The Library in the Sky

This is fairly phenomenal

It’s this guy who appears to have single-handedly created about 1400 educational videos – university level. Check out the list on that page… that’s utterly incredible. He’s quite good at teaching as well by the look of it – they’re understandable. If I had ten divisions of such men our troubles here would be over very quickly.

I’ve been thinking about sky libraries quite a lot recently – because that (among other things) is what the web is. It’s a Giant Library In The Sky.

And you know what the thing about libraries is? They’re a basic human right. They’re a cornerstone of civilisation… all information available to all people all of the time, is a basic human right. If you are a publisher, you don’t get to choose what goes into a library. Please… fuck off. That is not your decision – the ethos/sanctity of libraries is more important than the business/$$$ of publishers. Sorry, you’ll just have to find some other way to make money – like the rest of us have had to.

Which leaves us with some fairly tangly questions to answer – to do with where privacy starts, and libararyhood… takes over. Every human on earth has a god-given right to be able to access all information as soon as it is published. Just like they would if it was a bricks-and-mortar library. Once information is in the wild, it no longer belongs to anyone… not logically or morally. The law is retarded, and retarding – and held in utter contempt by everyone under the age of 25, and a fair few over. You (Douglas Rushkoff) may think you have a right to “own” what you publish… rather than (as you say) just “giving” it to the hive-mind… nice try, but that is not the environment you live in. Those are not the environmental conditions – and you can’t fight it without pouring a ton of money and energy into the guard-economy. You can’t fight it without making the web equivalent of the fascism that we saw at the G20 in Toronto this last few weeks

Information is inherently unownable – if you don’t like it, don’t create it… there are a couple of billion people more than happy to take your place.
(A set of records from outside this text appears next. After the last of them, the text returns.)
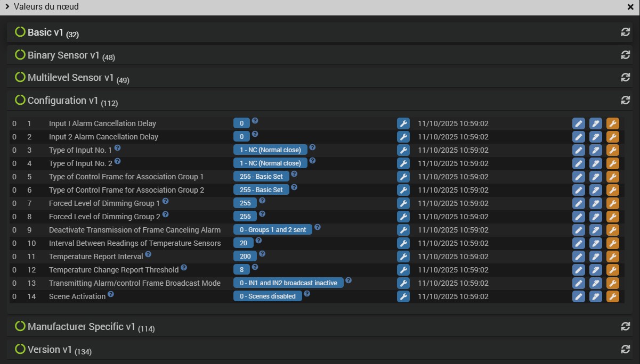Click help icon next to Temperature Report Interval label
The height and width of the screenshot is (364, 640).
148,254
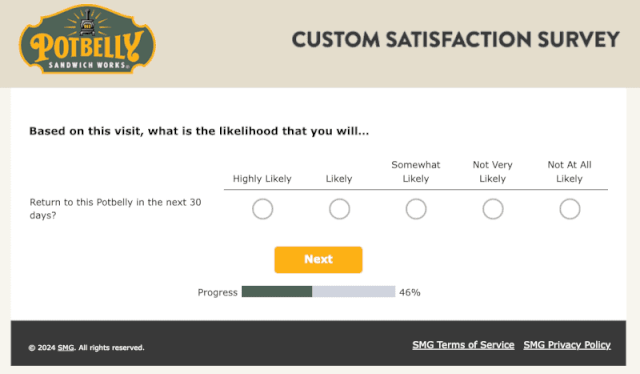Viewport: 640px width, 374px height.
Task: Pick the Somewhat Likely radio button
Action: pyautogui.click(x=416, y=209)
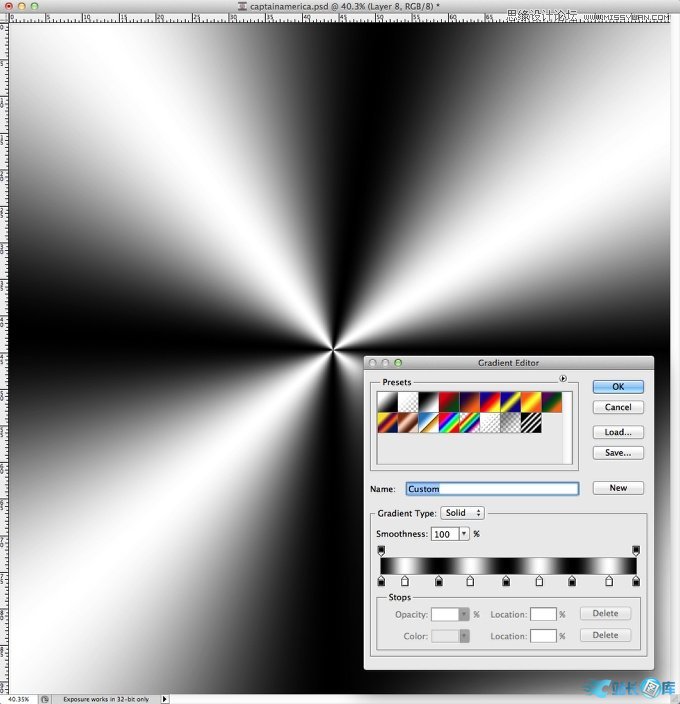Select the rightmost top opacity stop

[636, 550]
We are witnessing the biggest explosion in expressive-capability in human history, and legacy industries are a hindrance, rather than the sine qua non of creativity. We are here.

So… I think the library frame is a more useful starting point for the morality of information… than that of “theft” – because that clearly doesn’t work.

And when you see what Salman Khan has done – what he’s gifted to the world… how much this information / teaching would mean to someone… who doesn’t have access to education. It goes beyond (the symptom of a chronically broken system that is) philanthropy and is looking a whole lot more… Gandhi-like is too strong… I mean all he has done has given everything he knows to the rest of humanity. He hasn’t broken the British Empire… but still… …If I had ten divisions of such men our troubles here would be over very quickly.